As he rocked in the rocking chair, in the hot room on Strivers’ Row, Pepper remembered the weasel Reece brought with him. Confronted with a big bet, Reece leaned back in his chair and gossiped with his flunky, both smirking, to get in his opponent’s head. He was medium height, compactly built, with big, red-brown curls on his head and jug ears. Both his profession and cologne were criminal. Dan Hickey was his name; Pepper inquired when the pair returned for the ’74 game. The next time Pepper saw Hickey, he was hitting him with a baseball bat, the less powerful of the two sluggers in a post-beating assessment. A fact that suggested Hickey was the one they should brace first. Church Wiley and his job would have to wait.

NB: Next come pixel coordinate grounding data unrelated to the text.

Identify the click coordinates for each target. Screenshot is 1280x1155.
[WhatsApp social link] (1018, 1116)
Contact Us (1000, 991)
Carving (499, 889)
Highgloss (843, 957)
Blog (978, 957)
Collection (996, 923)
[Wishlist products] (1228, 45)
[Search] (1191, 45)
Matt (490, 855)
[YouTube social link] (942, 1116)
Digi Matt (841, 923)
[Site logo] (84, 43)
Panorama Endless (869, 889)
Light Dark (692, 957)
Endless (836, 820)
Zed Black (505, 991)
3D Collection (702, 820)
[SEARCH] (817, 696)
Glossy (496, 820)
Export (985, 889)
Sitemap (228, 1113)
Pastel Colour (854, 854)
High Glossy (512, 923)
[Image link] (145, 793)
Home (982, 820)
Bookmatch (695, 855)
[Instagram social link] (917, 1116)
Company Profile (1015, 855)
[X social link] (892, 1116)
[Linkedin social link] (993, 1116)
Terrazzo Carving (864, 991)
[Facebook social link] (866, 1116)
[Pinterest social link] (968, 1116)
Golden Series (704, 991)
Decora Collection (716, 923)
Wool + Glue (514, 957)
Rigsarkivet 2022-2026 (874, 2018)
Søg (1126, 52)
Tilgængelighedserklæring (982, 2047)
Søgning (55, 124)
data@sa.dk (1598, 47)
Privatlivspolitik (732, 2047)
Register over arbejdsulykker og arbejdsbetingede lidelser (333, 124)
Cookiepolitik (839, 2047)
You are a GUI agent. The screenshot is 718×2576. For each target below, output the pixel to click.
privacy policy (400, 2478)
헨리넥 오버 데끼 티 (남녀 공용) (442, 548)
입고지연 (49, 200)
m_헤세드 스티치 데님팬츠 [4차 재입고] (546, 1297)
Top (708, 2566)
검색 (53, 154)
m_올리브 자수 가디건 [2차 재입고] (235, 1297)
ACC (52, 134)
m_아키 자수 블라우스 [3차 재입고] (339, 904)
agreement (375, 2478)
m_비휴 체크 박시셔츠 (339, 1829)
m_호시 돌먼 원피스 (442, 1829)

In this era of Notch Walker’s empire, its structure and routines were well documented. After the death of Chink Montague, Notch seized his nemesis’s territory, consolidating the south Harlem rackets with his own Sugar Hill operation. A realignment of that size causes ripples: this night spot is taken over, that bar changes from a Montague hangout to one controlled by Walker goons, back-room business changes addresses. Those whose livelihoods and survival were determined by the new geography of power—criminals—maintained maps of where it was safe to go and where it was not safe to go, where this Walker operative spent his nights and where another had acquired a controlling interest. Best keep track.